O ministro do Supremo Tribunal Federal (STF) André Mendonça concedeu prisão domiciliar a Sílvio Roberto Machado Feitosa, suposto diretor financeiro da chamada “Farra no INSS”, alvo de investigação da Polícia Federal (PF). A fraude no Instituto Nacional do Seguro Social foi revelada pelo Metrópoles.
Sílvio estava em prisão preventiva desde dezembro do ano passado.
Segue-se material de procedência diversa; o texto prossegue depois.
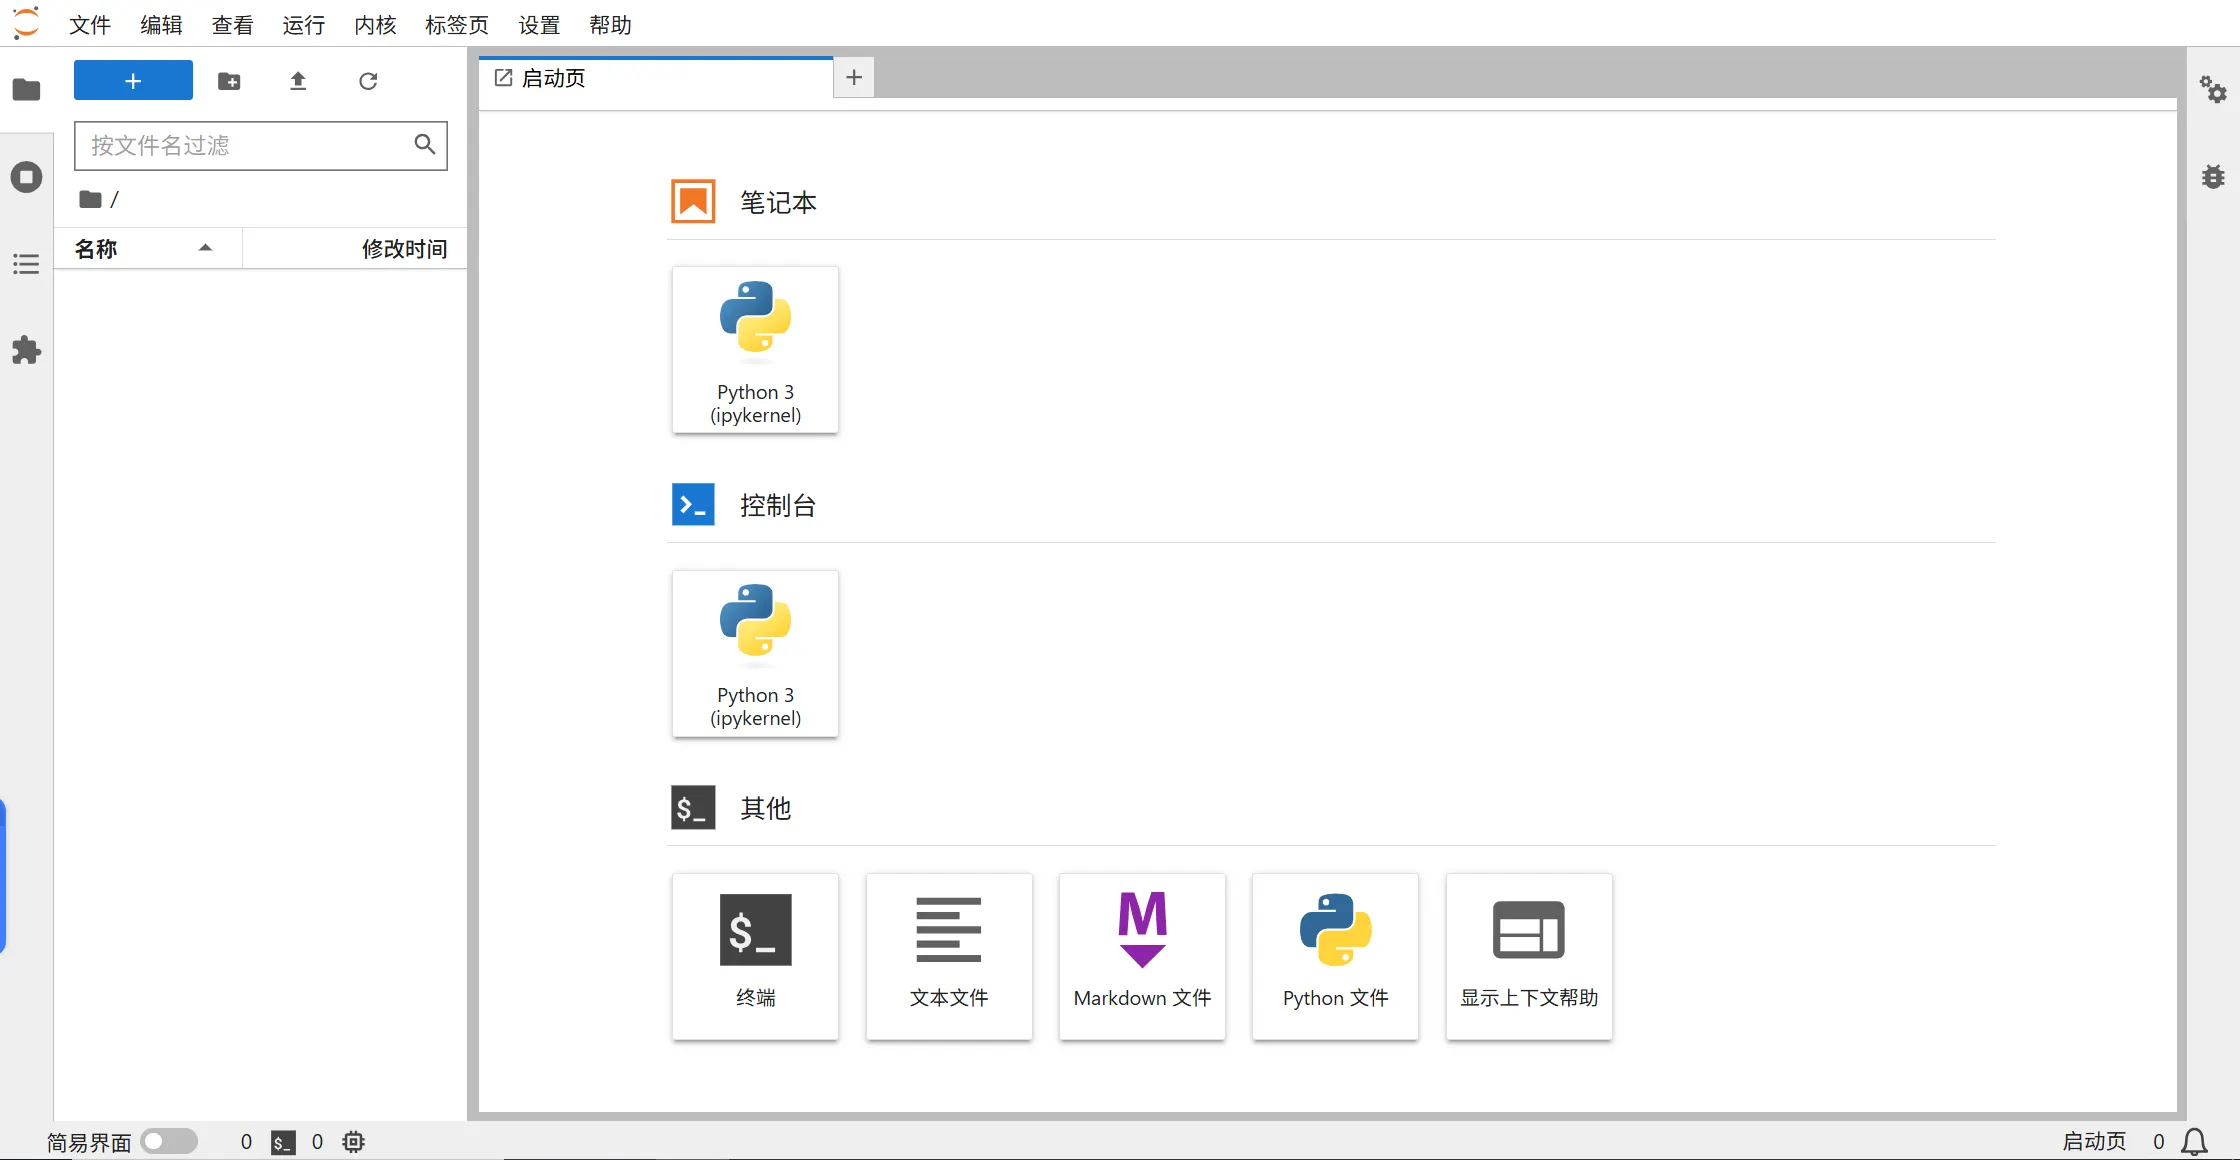Refresh the file browser list
This screenshot has width=2240, height=1160.
click(x=368, y=81)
Mendonça, relator dos processos relacionados ao caso, decidiu substituir a custódia por prisão domiciliar por razões humanitárias, diante do agravamento súbito do estado de saúde do investigado.
O acusado sofreu angina instável, com obstrução de cerca de 90% das artérias coronárias, e precisou ser submetido a angioplastia com implante de stent. Ele permaneceu internado em estado grave, com risco de morte.
Para o ministro, manter a prisão em unidade prisional tornou-se desproporcional, ainda que os fundamentos que justificam a prisão preventiva continuem presentes. “Fato deflagrado e comunicado nos autos após a concretização da medida apontam para questões humanitárias que justificam o acolhimento do pleito apresentado”, escreveu Mendonça.
As investigações da PF indicam que Sílvio atuava no núcleo financeiro do esquema, cuidando do fechamento de negócios, gestão de contas, funções de diretor financeiro e ocultação patrimonial. Durante a operação realizada em dezembro, foram apreendidos armas, dinheiro, carros de luxo, relógios importados, joias e outros bens de alto valor, incluindo veículos premium como Volvo, em endereços em diversos estados e no Distrito Federal, inclusive no do senador Weverton Rocha (PDT-MA).